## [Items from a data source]
● ● ●

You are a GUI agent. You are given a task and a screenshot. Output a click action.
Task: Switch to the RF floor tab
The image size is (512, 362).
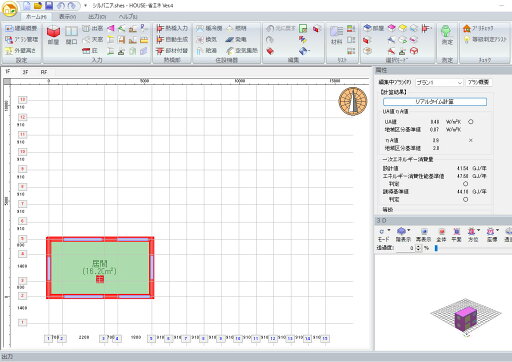(x=44, y=72)
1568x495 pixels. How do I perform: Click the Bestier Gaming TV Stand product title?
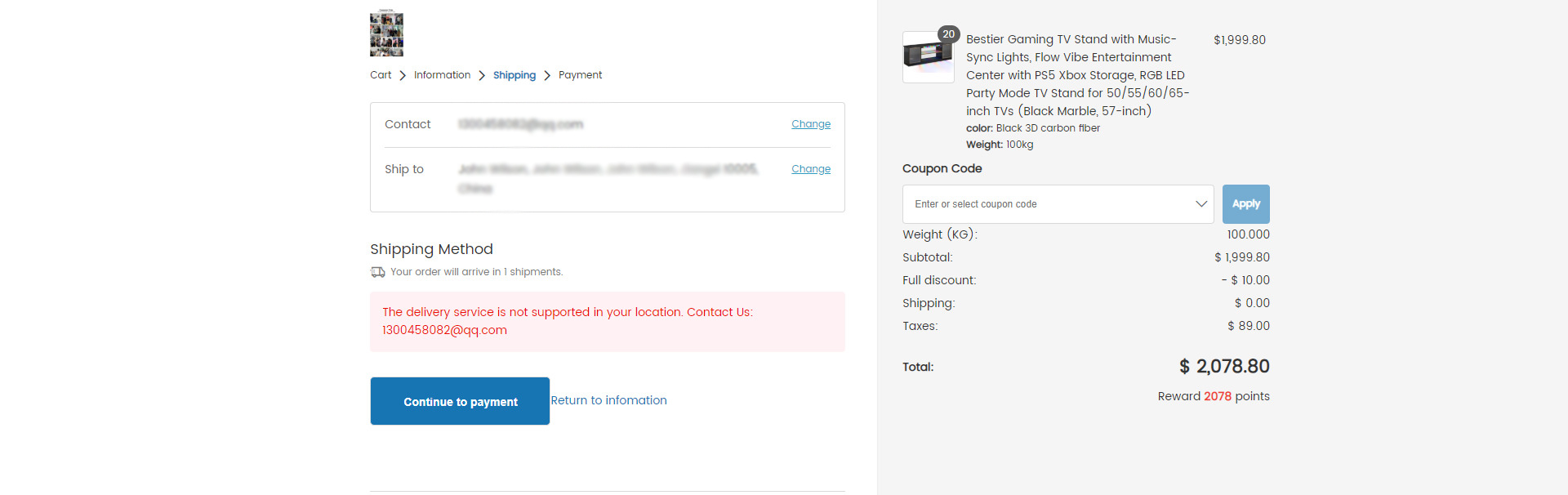tap(1077, 75)
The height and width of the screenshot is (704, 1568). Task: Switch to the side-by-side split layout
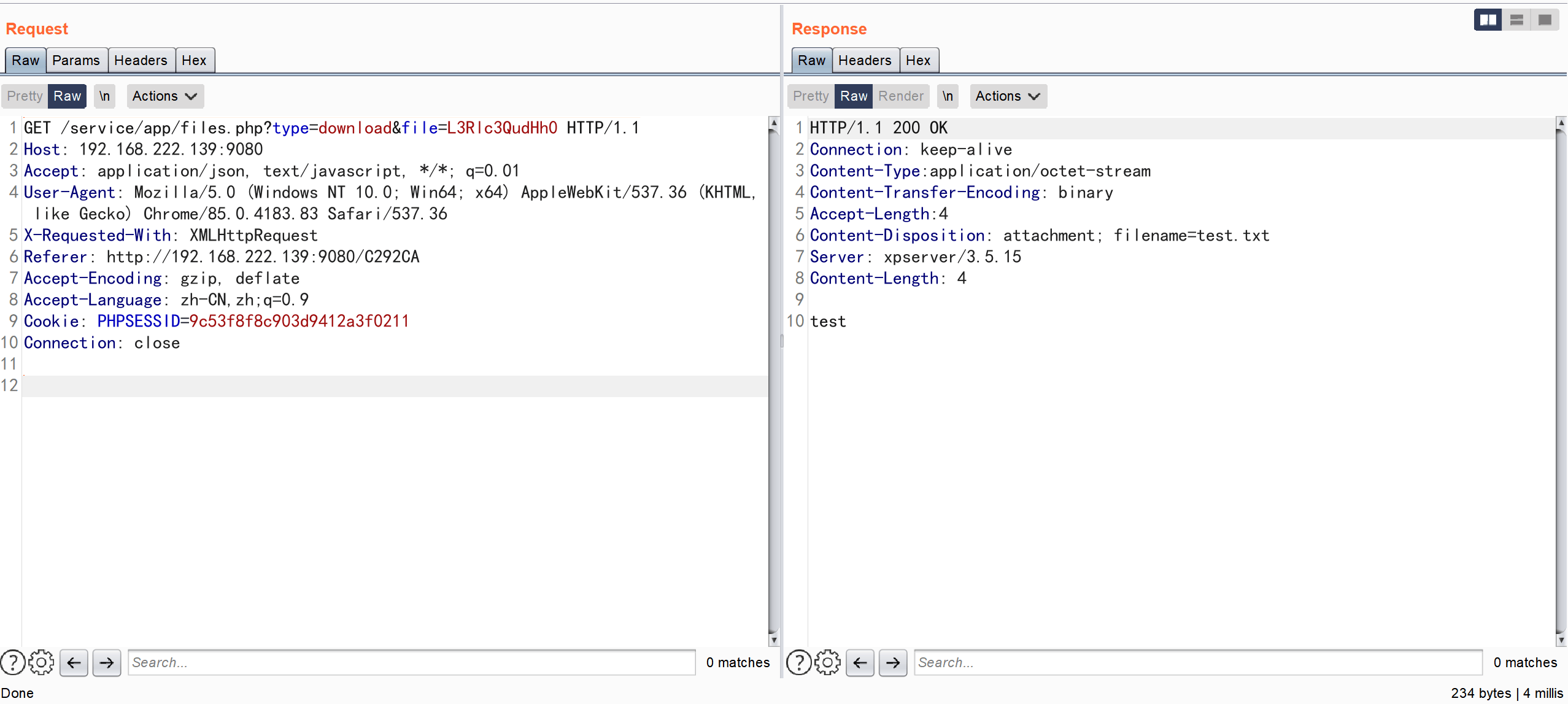click(1488, 20)
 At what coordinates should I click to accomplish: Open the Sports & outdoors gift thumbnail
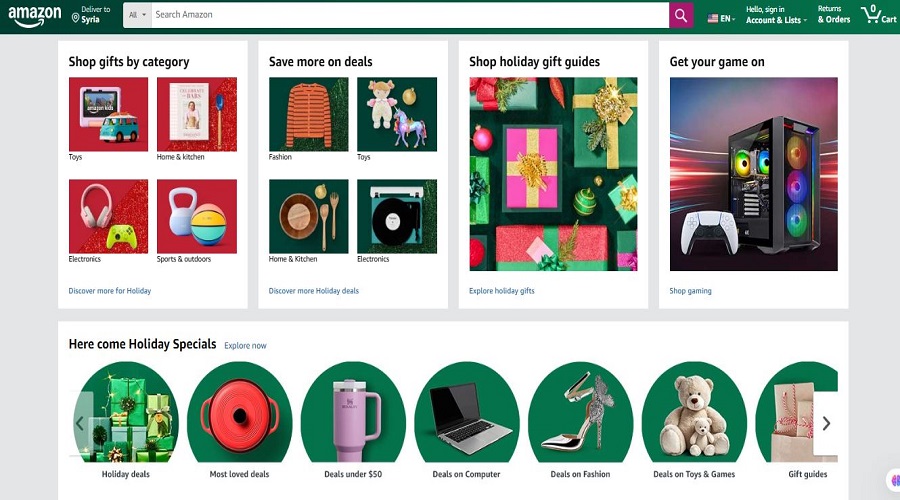pos(197,216)
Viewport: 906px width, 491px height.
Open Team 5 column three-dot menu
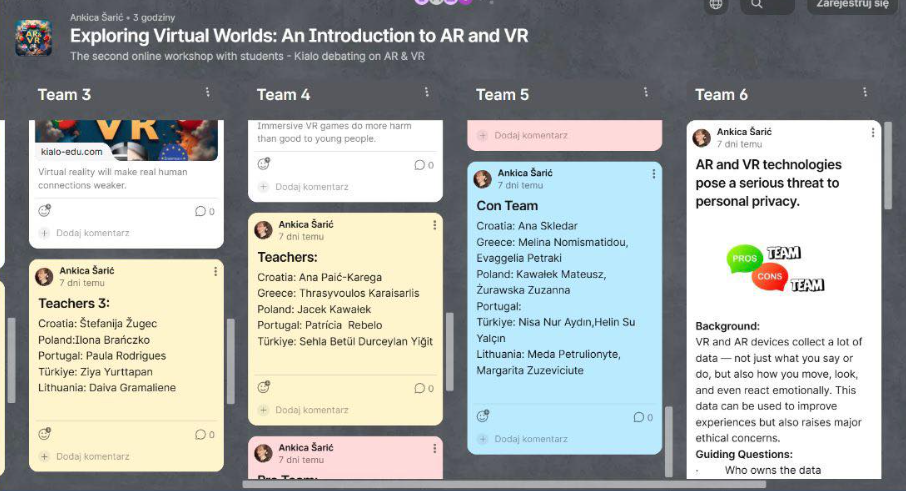(x=646, y=93)
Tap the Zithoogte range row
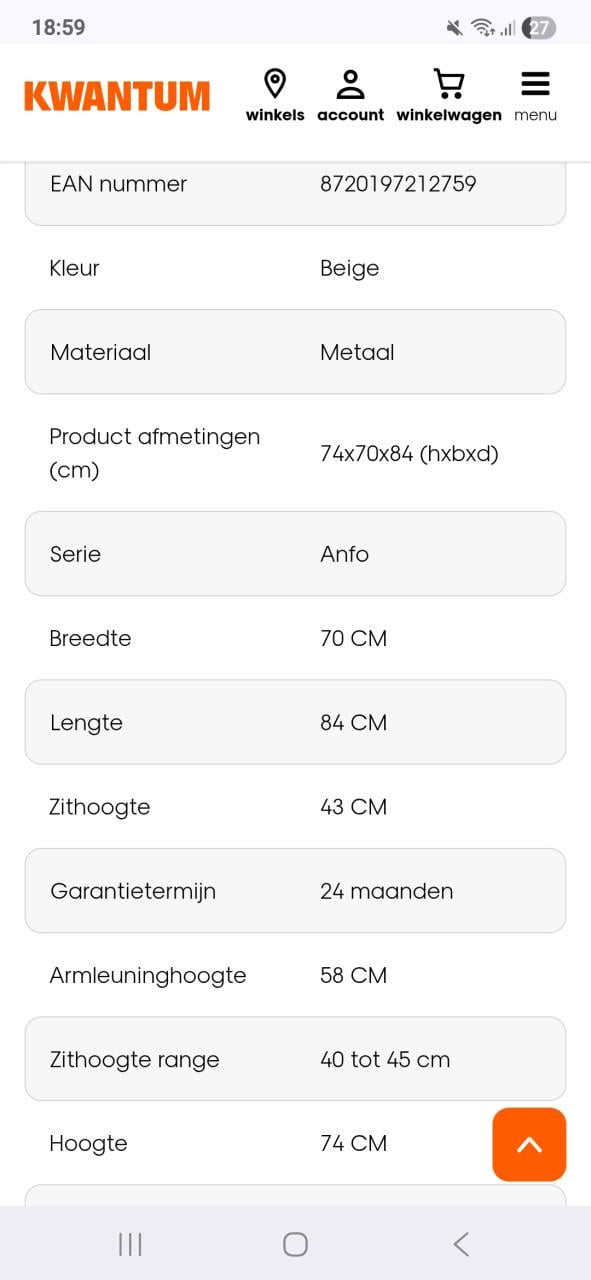This screenshot has width=591, height=1280. point(295,1059)
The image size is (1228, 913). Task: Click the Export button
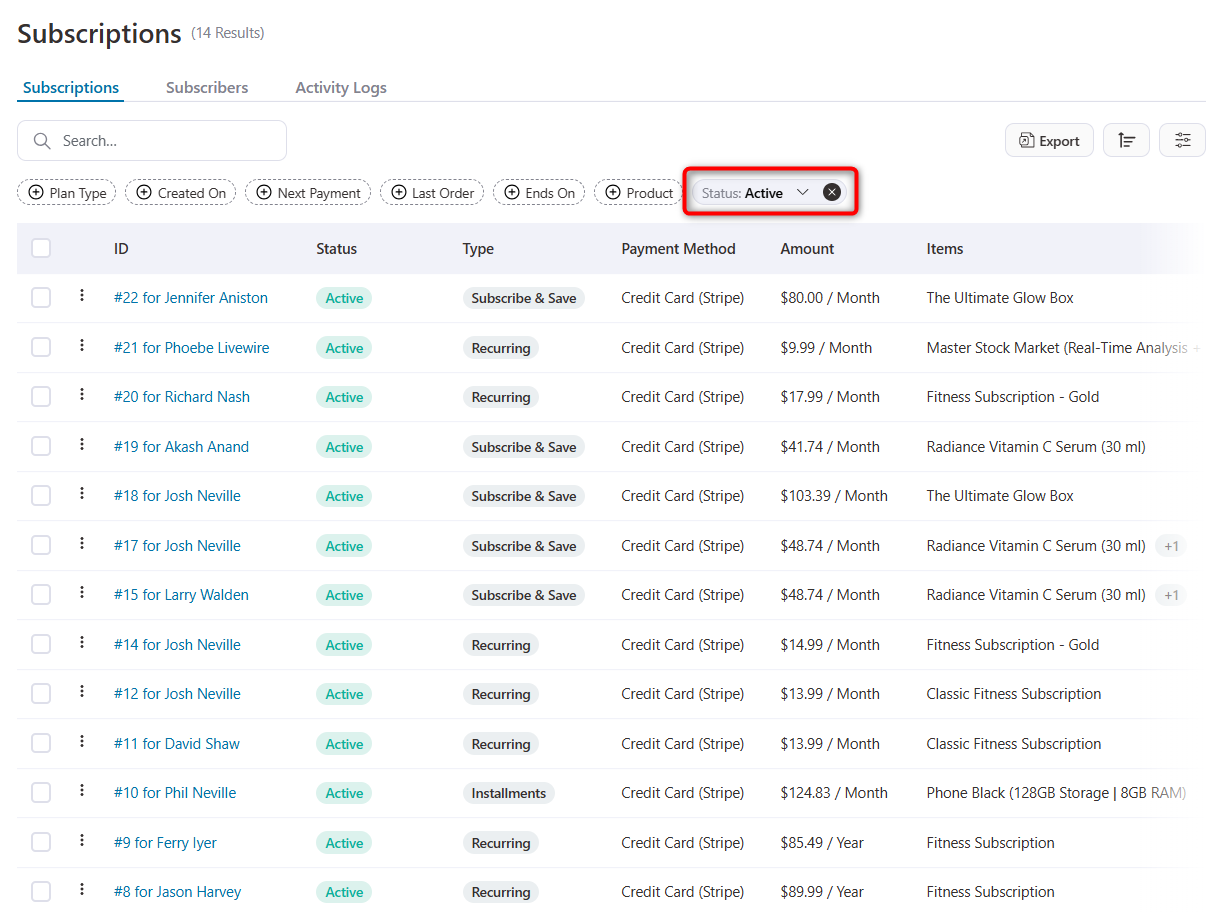pos(1049,140)
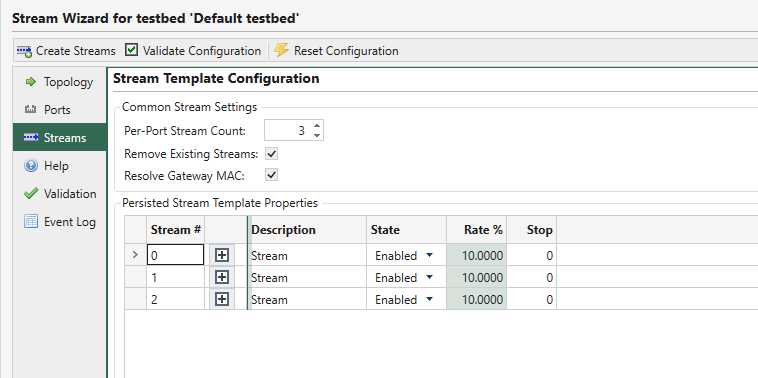Click the Create Streams toolbar icon

point(24,51)
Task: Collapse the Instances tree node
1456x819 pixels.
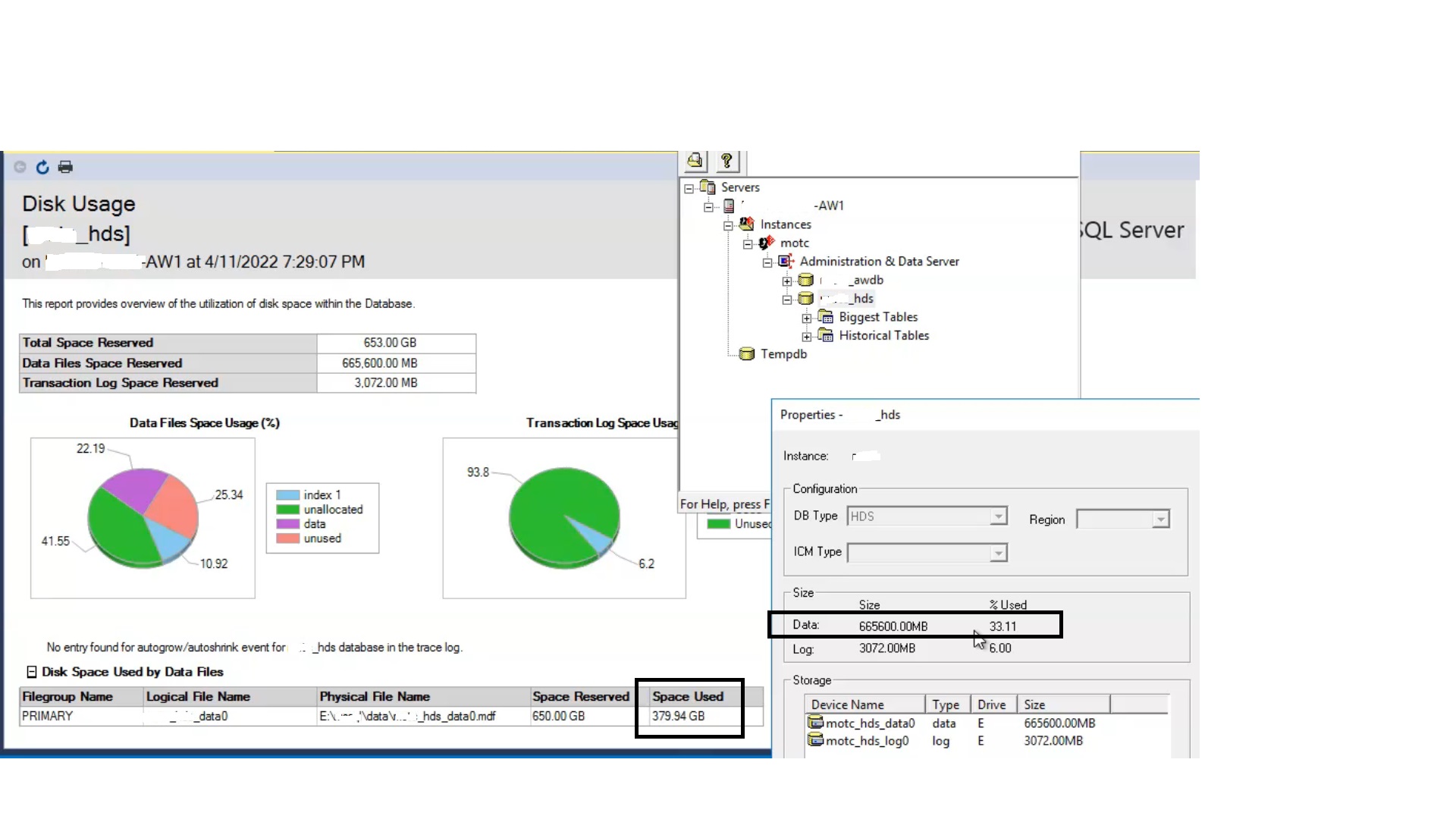Action: [x=727, y=224]
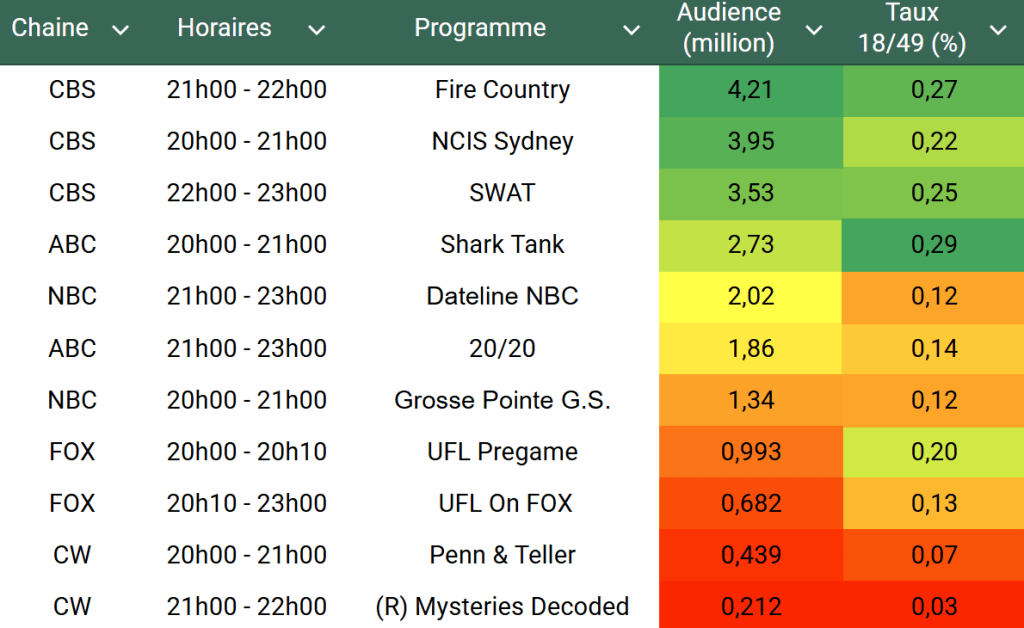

● ● ●

## [Task requirements]
Copy the rows above word for word, but leave out the pictures.

## [Result for this task]
You are a GUI agent. You are given a task and a screenshot. Output a click action.
Task: Switch to the RF floor tab
The image size is (512, 362).
(x=44, y=72)
1568x495 pixels. How do I perform: Click the Bestier Gaming TV Stand product title?
tap(1077, 75)
The height and width of the screenshot is (704, 1568). Task: Switch to the side-by-side split layout
click(1488, 20)
 At what coordinates should I click to accomplish: Open the Sports & outdoors gift thumbnail
pos(197,216)
Viewport: 906px width, 491px height.
Open Team 5 column three-dot menu
(x=646, y=93)
Tap the Zithoogte range row
This screenshot has width=591, height=1280. point(295,1059)
The image size is (1228, 913). Task: Click the Export button
pos(1049,140)
Click the Create Streams toolbar icon

point(24,51)
Task: Collapse the Instances tree node
1456x819 pixels.
Action: [x=727, y=224]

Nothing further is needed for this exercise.